Stated problem
Rewrite the items from the line with "Task: Open Загрузки folder in favorites" up to and including the line with "Click the bullet separator before 1h", keeping each request and moving every coordinate in the answers by -68.

◆ ◆ ◆

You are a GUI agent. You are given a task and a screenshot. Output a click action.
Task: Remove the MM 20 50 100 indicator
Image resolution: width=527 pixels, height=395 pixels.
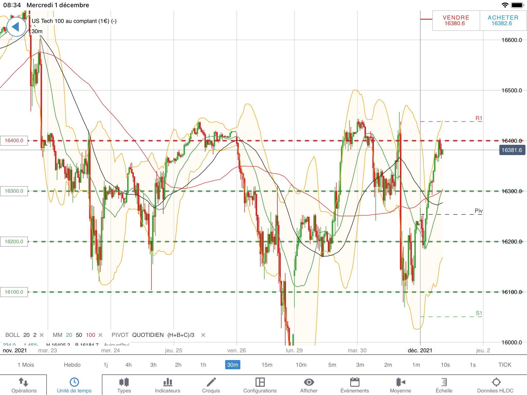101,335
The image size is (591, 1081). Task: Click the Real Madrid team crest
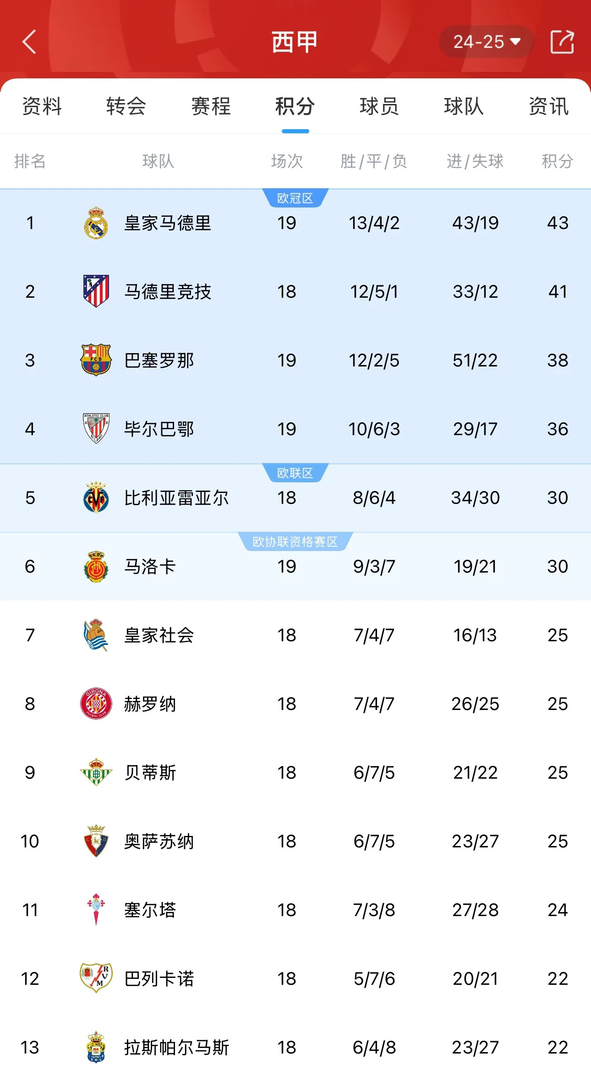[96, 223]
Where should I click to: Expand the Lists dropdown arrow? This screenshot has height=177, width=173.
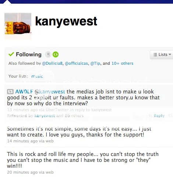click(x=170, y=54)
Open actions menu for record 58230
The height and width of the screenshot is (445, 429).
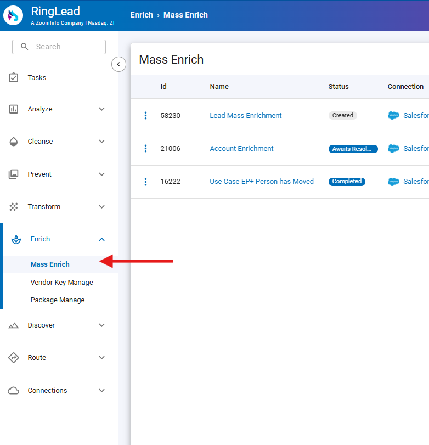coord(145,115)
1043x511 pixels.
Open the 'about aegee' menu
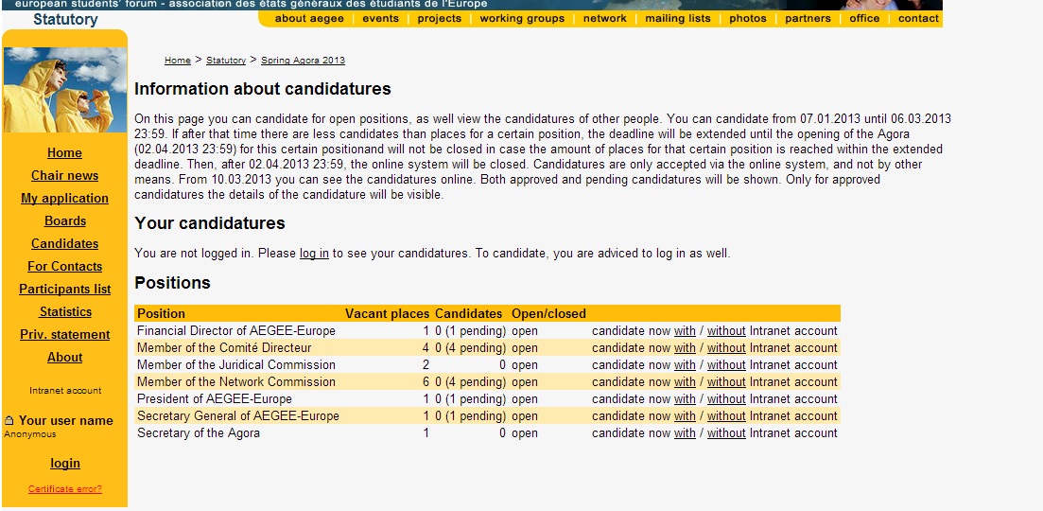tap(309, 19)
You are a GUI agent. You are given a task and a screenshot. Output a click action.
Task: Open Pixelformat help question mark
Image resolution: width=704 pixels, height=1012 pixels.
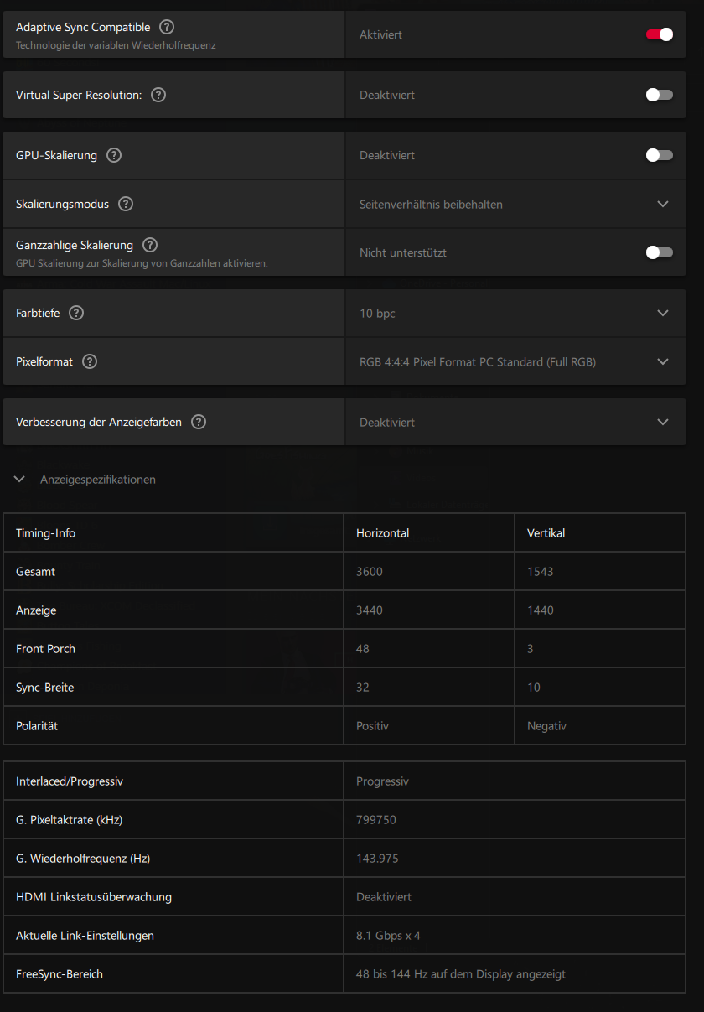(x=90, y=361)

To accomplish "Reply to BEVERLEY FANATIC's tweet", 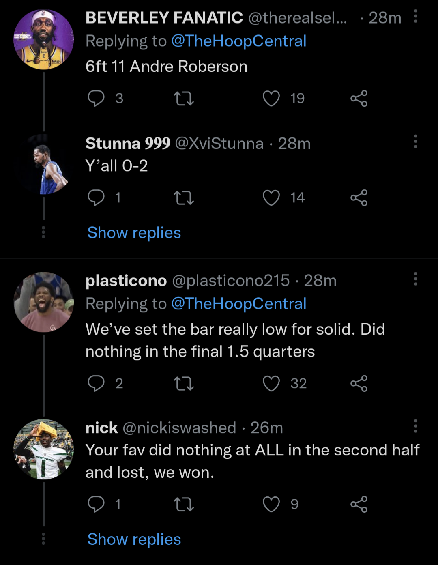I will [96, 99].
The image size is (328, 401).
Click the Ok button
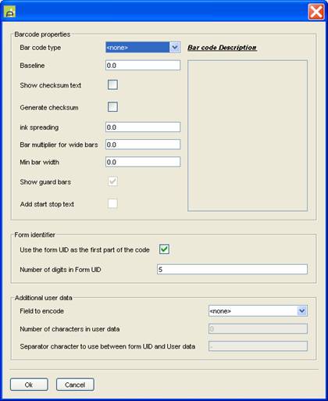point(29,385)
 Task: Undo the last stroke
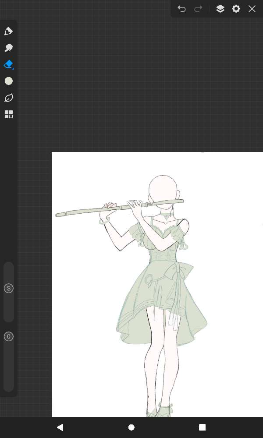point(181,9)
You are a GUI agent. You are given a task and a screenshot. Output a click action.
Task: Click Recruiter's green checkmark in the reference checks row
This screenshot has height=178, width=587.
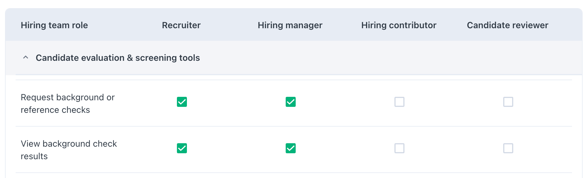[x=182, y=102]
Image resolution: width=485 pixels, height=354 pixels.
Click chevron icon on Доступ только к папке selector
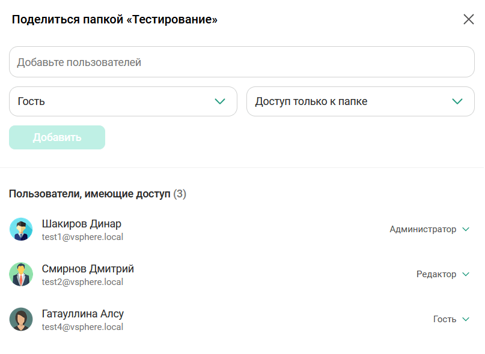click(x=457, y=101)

◆ ◆ ◆

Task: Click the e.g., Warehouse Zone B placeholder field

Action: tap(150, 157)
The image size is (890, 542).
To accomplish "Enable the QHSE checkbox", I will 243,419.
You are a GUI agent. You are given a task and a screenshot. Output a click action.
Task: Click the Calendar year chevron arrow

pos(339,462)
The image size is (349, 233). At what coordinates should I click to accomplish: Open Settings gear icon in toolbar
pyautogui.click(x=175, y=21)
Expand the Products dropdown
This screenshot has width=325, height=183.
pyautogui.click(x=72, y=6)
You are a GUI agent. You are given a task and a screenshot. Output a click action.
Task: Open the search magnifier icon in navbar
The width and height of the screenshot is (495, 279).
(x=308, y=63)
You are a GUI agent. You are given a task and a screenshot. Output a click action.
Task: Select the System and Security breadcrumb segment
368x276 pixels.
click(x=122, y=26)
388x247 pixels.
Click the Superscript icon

◆ ◆ ◆

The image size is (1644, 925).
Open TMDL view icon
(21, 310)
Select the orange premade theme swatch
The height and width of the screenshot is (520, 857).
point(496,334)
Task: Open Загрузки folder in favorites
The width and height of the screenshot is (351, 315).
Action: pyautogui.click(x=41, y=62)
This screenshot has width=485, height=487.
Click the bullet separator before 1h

◆ ◆ ◆

Task solution
Task: Open Загрузки folder in favorites
The width and height of the screenshot is (351, 315).
Action: pyautogui.click(x=-27, y=-6)
This screenshot has width=485, height=487.
Click the bullet separator before 1h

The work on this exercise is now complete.